> DOCUMENT EXCERPT
[Start of section]
Illiteracy


 “What that say?”
A gentleman in jeans and a light sweater handed me a can in the small grocery store on Truman Road, across from St. Paul School of Theology in Kansas City, Missouri.
“Say what?” I didn’t know what I should do with that can of tuna.
“What that say here?” The guy pointed with his dirty fingernail at the label.
“Ah, you forgot your glasses? Sure! This is tuna in oil.”
“No, I need tuna in water.”
Is he blind? No, the man handled himself with confidence. The mystery was solved, “I can’t read. I am illiterate.”
My grandmother was illiterate, but she was from the old world. My grandfather, her husband, wrote several books. She was the only one who didn’t know how to read. Everybody, I mean, EVERYBODY could read in the former Soviet Union, except for my grandmother. This is America, the country of enormous opportunities, and the man couldn’t read!
We Soviets always looked up to Americans, who had desk computers back in the Soviet era. I've heard some even used email. Primitive of course.  My confused brain refused to accept the revelation that America could be behind Russia in something.
I patiently led a tiny Sunday-School class, where a few white Americans tried to put letters together, reading the Bible out loud. I wanted to cry, and I did cry; how would I improve my accent, if people around me can’t read and even speak right?
[End of section]
> EXERCISE GOAL
Copy out the entire illiteracy piece above word for word, keeping its punctuation and paragraph breaks unchanged.

> GIVEN INFORMATION
[Start of section]
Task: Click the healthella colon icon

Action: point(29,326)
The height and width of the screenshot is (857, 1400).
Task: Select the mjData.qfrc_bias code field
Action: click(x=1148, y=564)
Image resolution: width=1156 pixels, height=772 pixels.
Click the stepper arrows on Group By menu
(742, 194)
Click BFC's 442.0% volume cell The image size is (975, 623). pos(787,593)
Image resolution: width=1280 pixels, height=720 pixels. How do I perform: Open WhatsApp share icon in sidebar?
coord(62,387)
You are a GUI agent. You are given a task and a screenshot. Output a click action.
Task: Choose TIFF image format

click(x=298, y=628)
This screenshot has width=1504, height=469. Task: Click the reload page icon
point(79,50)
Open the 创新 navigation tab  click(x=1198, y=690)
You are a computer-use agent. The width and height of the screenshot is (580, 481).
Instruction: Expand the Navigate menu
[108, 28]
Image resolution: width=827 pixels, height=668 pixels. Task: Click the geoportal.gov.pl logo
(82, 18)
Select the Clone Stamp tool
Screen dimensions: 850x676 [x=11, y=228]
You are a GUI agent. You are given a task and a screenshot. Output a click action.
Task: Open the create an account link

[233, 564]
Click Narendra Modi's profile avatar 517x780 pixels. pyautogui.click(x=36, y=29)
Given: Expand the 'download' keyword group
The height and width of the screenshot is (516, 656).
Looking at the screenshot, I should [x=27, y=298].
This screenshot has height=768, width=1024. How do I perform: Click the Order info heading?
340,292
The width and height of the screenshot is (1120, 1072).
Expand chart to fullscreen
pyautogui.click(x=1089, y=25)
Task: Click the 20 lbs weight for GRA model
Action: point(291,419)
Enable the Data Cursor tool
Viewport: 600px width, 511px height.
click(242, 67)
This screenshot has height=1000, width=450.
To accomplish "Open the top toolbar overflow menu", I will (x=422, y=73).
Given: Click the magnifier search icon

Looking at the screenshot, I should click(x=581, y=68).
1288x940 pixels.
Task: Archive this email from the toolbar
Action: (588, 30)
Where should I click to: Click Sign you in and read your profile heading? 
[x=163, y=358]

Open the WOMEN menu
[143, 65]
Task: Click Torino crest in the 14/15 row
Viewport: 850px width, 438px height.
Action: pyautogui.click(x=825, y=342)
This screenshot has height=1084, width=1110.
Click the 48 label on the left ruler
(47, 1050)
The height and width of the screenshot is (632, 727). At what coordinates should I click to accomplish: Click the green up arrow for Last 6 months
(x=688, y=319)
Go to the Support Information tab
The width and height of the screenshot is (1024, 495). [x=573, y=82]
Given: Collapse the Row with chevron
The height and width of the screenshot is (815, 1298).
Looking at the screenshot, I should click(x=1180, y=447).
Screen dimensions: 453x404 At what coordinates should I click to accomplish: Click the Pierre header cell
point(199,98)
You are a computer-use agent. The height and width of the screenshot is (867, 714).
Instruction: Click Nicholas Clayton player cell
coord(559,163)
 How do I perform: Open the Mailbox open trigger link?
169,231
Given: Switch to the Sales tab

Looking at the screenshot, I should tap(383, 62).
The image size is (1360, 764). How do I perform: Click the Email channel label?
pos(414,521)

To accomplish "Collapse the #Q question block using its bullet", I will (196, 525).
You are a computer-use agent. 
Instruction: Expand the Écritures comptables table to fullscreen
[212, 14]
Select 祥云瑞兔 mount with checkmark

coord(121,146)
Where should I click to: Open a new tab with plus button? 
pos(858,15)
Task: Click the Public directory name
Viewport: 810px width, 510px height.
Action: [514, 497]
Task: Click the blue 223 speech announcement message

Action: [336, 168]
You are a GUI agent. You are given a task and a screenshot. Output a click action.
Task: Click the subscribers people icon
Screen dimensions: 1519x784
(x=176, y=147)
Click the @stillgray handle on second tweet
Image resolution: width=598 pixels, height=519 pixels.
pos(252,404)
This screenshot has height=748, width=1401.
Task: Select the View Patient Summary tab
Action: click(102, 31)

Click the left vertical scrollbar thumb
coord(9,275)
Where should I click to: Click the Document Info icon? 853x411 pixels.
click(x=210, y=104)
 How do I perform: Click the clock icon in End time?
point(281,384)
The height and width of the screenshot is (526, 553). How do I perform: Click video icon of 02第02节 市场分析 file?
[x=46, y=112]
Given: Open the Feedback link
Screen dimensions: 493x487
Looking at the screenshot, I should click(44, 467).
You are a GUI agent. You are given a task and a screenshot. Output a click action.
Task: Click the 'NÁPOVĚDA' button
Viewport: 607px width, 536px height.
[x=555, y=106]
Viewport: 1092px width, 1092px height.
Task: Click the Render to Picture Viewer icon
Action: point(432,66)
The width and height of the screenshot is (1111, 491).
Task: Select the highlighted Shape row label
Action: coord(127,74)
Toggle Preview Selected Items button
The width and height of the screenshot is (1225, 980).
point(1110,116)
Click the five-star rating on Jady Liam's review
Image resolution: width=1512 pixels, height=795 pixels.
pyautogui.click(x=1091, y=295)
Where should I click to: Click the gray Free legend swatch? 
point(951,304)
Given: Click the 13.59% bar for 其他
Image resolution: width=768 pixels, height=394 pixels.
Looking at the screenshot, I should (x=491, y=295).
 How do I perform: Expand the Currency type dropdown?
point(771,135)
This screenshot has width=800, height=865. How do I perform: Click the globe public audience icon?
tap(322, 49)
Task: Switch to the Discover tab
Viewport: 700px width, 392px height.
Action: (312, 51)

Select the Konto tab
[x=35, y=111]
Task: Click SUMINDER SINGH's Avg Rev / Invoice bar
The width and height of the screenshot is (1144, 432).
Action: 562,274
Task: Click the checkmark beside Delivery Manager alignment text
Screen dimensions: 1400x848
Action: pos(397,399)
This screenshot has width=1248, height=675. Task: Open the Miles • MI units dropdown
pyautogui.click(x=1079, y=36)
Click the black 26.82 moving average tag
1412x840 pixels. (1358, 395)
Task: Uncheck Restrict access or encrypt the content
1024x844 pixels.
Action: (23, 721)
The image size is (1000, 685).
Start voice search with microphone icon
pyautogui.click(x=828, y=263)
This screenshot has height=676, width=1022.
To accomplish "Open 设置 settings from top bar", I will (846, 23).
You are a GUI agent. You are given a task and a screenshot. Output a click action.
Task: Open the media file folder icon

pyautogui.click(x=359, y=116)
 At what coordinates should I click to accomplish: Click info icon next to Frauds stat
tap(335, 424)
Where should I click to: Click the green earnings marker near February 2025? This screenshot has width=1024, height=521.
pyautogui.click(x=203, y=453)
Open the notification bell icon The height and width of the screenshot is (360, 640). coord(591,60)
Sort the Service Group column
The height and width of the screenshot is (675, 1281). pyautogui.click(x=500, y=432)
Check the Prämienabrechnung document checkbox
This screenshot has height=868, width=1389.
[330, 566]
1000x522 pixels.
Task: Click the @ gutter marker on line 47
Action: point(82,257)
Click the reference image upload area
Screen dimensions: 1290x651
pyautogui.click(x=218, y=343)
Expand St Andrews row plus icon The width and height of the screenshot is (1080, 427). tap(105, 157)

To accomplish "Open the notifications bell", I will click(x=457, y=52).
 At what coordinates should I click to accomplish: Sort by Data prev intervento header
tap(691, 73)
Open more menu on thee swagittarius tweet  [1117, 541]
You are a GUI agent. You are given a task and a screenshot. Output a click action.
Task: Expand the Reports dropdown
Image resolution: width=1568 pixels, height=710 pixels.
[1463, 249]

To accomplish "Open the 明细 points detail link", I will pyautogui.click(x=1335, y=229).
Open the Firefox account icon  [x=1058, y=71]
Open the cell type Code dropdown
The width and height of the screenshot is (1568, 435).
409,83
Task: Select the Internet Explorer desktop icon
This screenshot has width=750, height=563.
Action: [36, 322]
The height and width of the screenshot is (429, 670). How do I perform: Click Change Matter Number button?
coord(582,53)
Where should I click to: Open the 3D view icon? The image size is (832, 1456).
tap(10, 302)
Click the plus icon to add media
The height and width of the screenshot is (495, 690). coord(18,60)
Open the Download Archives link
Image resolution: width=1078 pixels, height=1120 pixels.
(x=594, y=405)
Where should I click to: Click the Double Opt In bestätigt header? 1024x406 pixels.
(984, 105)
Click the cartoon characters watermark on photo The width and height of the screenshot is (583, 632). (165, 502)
[End of section]
> OUTPUT OF THE EXERCISE
Illiteracy


 “What that say?”
A gentleman in jeans and a light sweater handed me a can in the small grocery store on Truman Road, across from St. Paul School of Theology in Kansas City, Missouri.
“Say what?” I didn’t know what I should do with that can of tuna.
“What that say here?” The guy pointed with his dirty fingernail at the label.
“Ah, you forgot your glasses? Sure! This is tuna in oil.”
“No, I need tuna in water.”
Is he blind? No, the man handled himself with confidence. The mystery was solved, “I can’t read. I am illiterate.”
My grandmother was illiterate, but she was from the old world. My grandfather, her husband, wrote several books. She was the only one who didn’t know how to read. Everybody, I mean, EVERYBODY could read in the former Soviet Union, except for my grandmother. This is America, the country of enormous opportunities, and the man couldn’t read!
We Soviets always looked up to Americans, who had desk computers back in the Soviet era. I've heard some even used email. Primitive of course.  My confused brain refused to accept the revelation that America could be behind Russia in something.
I patiently led a tiny Sunday-School class, where a few white Americans tried to put letters together, reading the Bible out loud. I wanted to cry, and I did cry; how would I improve my accent, if people around me can’t read and even speak right?